◆ **Prompt**
Select each line of the data below that contains the word "header". Case counts.

* begin *

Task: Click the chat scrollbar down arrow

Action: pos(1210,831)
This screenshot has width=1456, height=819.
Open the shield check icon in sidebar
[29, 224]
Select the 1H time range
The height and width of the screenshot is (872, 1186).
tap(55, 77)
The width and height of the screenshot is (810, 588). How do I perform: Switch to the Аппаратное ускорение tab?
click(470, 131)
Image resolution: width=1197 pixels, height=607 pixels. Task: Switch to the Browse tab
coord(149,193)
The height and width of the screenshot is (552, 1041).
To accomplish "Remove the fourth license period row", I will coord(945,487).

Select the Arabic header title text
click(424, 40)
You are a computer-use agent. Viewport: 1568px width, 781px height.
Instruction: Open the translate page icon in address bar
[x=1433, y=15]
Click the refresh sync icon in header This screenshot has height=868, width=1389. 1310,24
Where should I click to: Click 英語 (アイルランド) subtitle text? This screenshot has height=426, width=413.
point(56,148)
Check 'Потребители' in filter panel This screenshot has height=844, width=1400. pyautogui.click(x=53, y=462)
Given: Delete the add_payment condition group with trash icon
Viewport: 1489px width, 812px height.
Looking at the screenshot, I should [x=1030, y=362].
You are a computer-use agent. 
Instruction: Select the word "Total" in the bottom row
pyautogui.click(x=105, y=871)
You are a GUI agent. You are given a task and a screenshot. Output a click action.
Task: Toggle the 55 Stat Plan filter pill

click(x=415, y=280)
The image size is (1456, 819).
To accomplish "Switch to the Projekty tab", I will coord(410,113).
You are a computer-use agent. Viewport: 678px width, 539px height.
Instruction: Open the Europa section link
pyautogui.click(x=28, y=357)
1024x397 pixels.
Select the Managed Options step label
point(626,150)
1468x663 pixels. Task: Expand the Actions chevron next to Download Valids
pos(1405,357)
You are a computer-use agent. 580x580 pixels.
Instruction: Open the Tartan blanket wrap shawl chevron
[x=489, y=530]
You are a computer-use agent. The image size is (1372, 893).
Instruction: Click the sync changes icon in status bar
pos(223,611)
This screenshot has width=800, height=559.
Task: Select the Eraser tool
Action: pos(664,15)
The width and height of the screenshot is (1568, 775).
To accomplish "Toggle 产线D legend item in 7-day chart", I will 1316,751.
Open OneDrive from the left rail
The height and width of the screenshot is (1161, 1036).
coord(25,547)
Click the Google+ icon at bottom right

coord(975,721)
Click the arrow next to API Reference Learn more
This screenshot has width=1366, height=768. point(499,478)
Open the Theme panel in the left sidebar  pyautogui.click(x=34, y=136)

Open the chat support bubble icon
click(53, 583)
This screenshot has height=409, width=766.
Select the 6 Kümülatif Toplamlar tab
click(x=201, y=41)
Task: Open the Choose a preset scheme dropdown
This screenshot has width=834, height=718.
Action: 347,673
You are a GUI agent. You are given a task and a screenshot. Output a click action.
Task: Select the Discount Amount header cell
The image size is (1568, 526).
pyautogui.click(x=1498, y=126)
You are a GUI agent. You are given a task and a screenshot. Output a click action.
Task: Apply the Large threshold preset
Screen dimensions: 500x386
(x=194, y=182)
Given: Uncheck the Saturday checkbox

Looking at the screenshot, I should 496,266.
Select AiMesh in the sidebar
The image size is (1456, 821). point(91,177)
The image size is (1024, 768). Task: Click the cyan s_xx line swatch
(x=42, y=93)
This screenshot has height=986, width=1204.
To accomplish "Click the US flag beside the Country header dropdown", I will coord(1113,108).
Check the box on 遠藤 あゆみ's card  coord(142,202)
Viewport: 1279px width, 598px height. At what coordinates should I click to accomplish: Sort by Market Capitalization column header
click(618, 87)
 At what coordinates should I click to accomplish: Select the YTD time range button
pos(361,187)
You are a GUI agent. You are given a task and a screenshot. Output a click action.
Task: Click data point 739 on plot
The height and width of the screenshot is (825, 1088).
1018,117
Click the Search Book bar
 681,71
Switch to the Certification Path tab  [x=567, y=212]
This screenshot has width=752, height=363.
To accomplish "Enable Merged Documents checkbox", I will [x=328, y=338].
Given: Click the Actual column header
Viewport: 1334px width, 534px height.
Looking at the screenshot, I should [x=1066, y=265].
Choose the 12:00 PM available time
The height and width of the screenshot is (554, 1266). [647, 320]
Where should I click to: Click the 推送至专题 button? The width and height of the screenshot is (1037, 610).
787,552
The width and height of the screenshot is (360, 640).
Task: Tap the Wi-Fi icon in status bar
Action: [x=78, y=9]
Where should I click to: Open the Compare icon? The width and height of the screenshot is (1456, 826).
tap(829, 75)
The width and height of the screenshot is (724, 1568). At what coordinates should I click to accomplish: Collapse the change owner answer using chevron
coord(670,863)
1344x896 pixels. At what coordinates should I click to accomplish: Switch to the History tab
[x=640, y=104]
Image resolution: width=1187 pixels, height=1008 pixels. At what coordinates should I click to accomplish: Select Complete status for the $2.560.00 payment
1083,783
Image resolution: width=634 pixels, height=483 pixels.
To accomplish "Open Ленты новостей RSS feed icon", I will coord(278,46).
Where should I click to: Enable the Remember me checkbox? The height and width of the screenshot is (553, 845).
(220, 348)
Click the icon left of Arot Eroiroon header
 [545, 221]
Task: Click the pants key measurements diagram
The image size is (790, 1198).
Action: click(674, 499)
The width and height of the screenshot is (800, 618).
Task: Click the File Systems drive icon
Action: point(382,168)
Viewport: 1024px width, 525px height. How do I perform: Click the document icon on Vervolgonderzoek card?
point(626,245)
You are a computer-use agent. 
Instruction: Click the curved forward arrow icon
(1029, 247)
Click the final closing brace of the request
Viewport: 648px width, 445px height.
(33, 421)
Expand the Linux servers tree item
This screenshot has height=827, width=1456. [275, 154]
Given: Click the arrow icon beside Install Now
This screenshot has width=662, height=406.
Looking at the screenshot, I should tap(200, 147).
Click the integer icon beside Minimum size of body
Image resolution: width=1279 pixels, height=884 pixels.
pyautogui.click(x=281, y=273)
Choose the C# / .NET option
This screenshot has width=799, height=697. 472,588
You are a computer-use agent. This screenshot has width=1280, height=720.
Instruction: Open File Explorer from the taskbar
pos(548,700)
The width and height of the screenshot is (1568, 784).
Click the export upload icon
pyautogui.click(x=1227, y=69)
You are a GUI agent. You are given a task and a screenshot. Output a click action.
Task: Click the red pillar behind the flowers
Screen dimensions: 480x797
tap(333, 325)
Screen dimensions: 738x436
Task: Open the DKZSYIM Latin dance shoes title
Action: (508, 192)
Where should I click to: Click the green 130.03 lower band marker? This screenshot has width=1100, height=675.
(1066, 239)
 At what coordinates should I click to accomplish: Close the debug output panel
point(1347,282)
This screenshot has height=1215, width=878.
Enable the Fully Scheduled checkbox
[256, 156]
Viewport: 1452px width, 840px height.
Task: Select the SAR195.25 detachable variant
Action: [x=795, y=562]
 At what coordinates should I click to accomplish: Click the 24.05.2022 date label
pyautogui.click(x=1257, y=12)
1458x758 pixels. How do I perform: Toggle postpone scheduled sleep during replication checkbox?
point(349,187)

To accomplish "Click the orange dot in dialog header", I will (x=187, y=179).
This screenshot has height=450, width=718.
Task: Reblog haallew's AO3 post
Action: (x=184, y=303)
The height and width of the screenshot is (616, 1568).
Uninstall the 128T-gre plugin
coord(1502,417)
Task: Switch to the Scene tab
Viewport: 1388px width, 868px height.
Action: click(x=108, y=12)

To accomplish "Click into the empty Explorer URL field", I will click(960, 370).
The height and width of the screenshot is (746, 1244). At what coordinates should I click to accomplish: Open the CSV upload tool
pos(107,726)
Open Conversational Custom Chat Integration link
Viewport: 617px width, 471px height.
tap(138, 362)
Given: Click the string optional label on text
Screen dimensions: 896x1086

* end *

◆ **Result for this exercise**
Select the Arabic header title text
Click the refresh sync icon in header This screenshot has height=868, width=1389. 1310,24
Task: Select the Discount Amount header cell
To accomplish "Click the US flag beside the Country header dropdown", I will coord(1113,108).
Viewport: 1279px width, 598px height. At what coordinates should I click to accomplish: Sort by Market Capitalization column header
Given: Click the Actual column header
Click the icon left of Arot Eroiroon header
To accomplish "Click the orange dot in dialog header", I will (x=187, y=179).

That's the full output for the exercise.